We've-- what we're doing what that is two issues. We're looking at it more to bank for the future because right now, we have plenty of capacity for our current operations, we don't need to build out more capacity yet. I'd say we're about a year off. The capacity we have now should allow us to have very strong growth for another year or two, 15 months or so before we'd have to look at building that out.
What we are doing with that is we're using the additional land to just reconfigure the structure. It's very tight, the excess is in an interior dirt road that's like a moonscape, we're going to be able to reconfigure the entrance to a main road, we'll configure it very cheap capital expenditures in the new facility for the next year or so. We'll just build out a receiving and warehousing facilities, low cost usage of the space, and reconfigure the current space which will allow us to free up some of the additional space.
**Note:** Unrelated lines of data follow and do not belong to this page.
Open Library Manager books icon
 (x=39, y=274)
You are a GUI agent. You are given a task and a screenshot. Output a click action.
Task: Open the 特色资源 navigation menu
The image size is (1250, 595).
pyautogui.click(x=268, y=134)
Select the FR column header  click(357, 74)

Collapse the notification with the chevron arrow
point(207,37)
So I don't anticipate spending a heck of a lot more in the next year in Brazil, but the land is there, it's banked for the future, and I would say the second year out we would probably commence phase two of the building.
- Analyst
Okay, that's really helpful. And what about -- you-- tell us about Mexico and what your thoughts are there with-- you purchase the land and maybe tell us more about that, if you could?
- CFO
All right, well we purchased the facility we had been occupying, it was a leased facility. The lease had a right of first refusal provision in it. The landlord called us and notified us earlier this year that he had an offer to buy the property and he was triggering the right of first refusal. We looked at it, we looked at alternate space in the same area, we couldn't find anything even close to being as useful as the one we're presently in, so we decided to buy the building. We have already closed on that. We bought the building for $1.3 million, again that was funded by our bankers who have given us term loan specific to these foreign capital expenditures.
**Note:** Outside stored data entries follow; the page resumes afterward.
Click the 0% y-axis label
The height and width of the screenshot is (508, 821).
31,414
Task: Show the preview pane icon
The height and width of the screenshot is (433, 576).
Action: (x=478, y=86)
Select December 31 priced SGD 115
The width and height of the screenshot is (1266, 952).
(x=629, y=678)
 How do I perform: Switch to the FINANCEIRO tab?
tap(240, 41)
And now what we're doing is we're now building out an expansion of the property. The building itself comes with several acres of available land along with the building. There was actually a foundation for an expansion facility built out but then never used, so we're working with that that was already constructed. We're working on the construction now as we speak, it will be complete, if not by the end of the year, somewhere early in Q1, perhaps $1 million of construction on top of the $1.3 million to buy the facility. That then gives us expansion in Mexico and Brazil, and the two of them should then allow us to supply much of-- all of our Latin American operations basically.
- Analyst
How much bigger will be Mexico facility be when you finish then when you started?
- President, CEO
40,000 square feet.
- CFO
Additional.
- President, CEO
Additional. Why are we doing this? Because we expect increased sales in North and South America, particularly in our fire division.
- Analyst
Okay, that sounds-- it all sounds great. And I think you're doing all the right things, and we're patiently waiting for the stock to go up.
- President, CEO
Well somebody bought a lot at the close.
- Analyst
Yes, it was nice day for you and congratulations on that.
- CFO
Thanks, Doug.
Operator
Sheldon Grodsky with Grodsky Associates.
- Analyst
Hello, everybody, I have a few small questions. One question has to do with that old dispute you had when you bought the Brazilian operation and then were surprised by the VAT and I think you had an arbitration proceeding against the people who sold you the Company.
- CFO
That's currently underway, yes.
- Analyst
Okay, and the expectation as to when that would be concluded and how--
- CFO
March. I was just down there actually in Brazil for the hearing in October. There was a formal hearing that lasted a full day and I'm told that the decision should be expected in mid-March.
- Analyst
Okay, that's the decision and that could be how much money roughly were you asking for?
- CFO
Well there's a couple of issues. One is just we just have to avoid paying some additional contractual money to the two people that were terminated. We have to demonstrate that their terminations where in deed for cause. We believe we have ample evidence to support that, but obviously there's a judicial proceeding. They obviously feel otherwise. So that would not involve any money coming in. There are some other -- there are other claims that are part of the adjudication, but the main issue is just to have them adjudicated as having been terminated for cause.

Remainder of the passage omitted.